住宅や学校といった身近な建築から、スタジアムや空港といった巨大な建築まで、未来の社会空間を彩りあるものにしていくために、人間は建築に何を問いかけ、建築から人間は何を聴きとればいいのか——アイデアに満ちた世界各国の面白い建築を題材にして、建築家の光嶋さんと、建築の魅力を海外に発信している牧さん、お二人が視点を交えることで、建築が持っている〈言葉〉が浮かび上がってくるでしょう。
光嶋裕介(こうしま・ゆうすけ)
建築家。一級建築士。1979年、アメリカ、ニュージャージー州生まれ。8歳までアメリカで育ち、中学卒業まで日本とカナダ、イギリスで過ごす。1995年、単身帰国。2002年、早稲田大学理工学部建築学科を卒業し、大学院は石山修武研究室へ。2004年、大学院修了とともにドイツの建築設計事務所で働き、ベルリンで暮らす。2008年に帰国し、光嶋裕介建築設計事務所を開設。2010年、思想家の内田樹氏の自宅兼道場(合気道)の設計を依頼され、翌2011年、建築家としての処女作、《凱風館(がいふうかん)》を神戸に完成。SDレビュー2011に入選。主な作品に《レッドブル・ジャパン・本社オフィス(青山、2012)》、《如風庵(六甲、2014)》、《旅人庵(京都、2015)》など。著書に『みんなの家。~建築家一年生の初仕事』(アルテスパブリッシング)、『建築武者修行~放課後のベルリン』(イースト・プレス)など多数。2012〜15年まで、首都大学東京にて助教をつとめ、現在は神戸大学にて、客員准教授。
牧忠峰(まき・ただみね)
1974年生まれ。
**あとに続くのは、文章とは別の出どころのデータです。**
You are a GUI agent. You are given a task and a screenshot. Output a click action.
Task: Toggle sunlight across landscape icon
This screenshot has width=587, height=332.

早稲田大学理工学部建築学科卒業、同大学院修了。専攻は日本建築史。建設会社勤務の後、日本の伝統建築の良さを海外に伝えるために翻訳業に転身。主な専門は建築や観光だが、環境系やマーケティング系など幅広くカバーする。日常業務のかたわら、ウェブサイトart.kyoto.jpで、日本の古建築や庭園の魅力を発信。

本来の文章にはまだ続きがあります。